A long-sought set of reforms to the way New Mexico jailers and prison officials use solitary confinement kicked in July 1, barring the practice for certain populations and starting the clock on what civil rights advocates and lawmakers hope will lead to unprecedented transparency on the controversial practice in the state. Effectively immediately, pregnant women and children can no longer be held in solitary, and beginning in November prisons and jails around the state will start publicly reporting how many people are being held in solitary. Insufficient data has for years frustrated lawmakers’ and others’ ability to understand the scale at which solitary confinement is used in the state’s jails and prisons.
State Rep. Antonio “Moe” Maestas, D-Albuquerque, co-sponsor of House Bill 364 during the legislative session that concluded in March, sent a letter to Gov.
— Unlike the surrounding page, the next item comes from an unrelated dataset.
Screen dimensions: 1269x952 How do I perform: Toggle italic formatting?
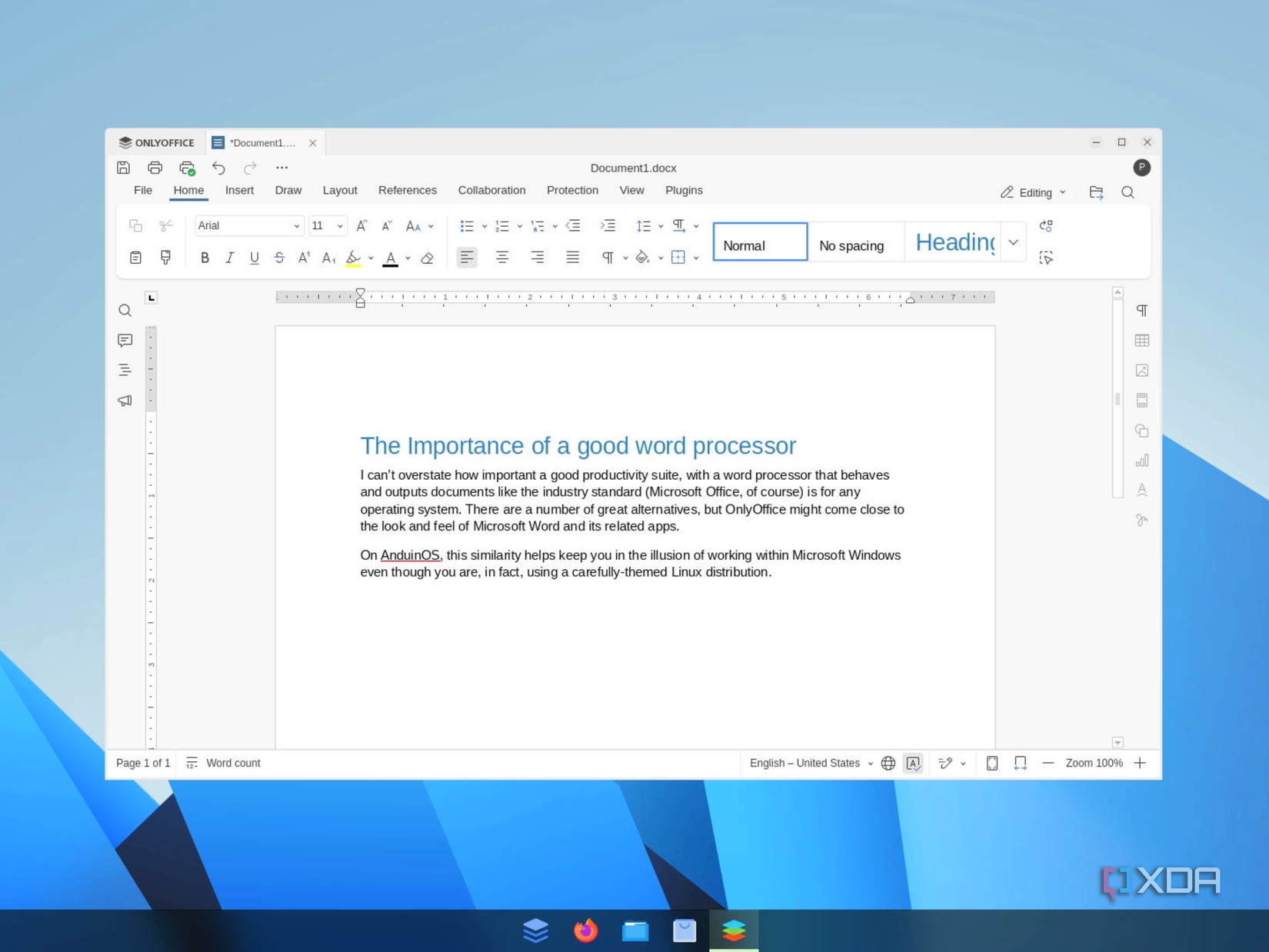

Michelle Lujan Grisham’s administration and officials who run the 33 county jails across New Mexico, reminding them of the new statute’s requirements. Among the changes is the state’s first universal definition for solitary confinement: holding someone in a cell alone for 22 or more hours a day “without daily, meaningful and sustained human interaction.”
Previously, jails and prisons were using a patchwork set of labels and standards to categorize solitary confinement, often frustrating lawmakers’ and others’ efforts to snap a true picture of how the tactic was used in New Mexico. The measure required prisons and jails to stop keeping children and pregnant women in solitary — except in extremely rare instances — on July 1.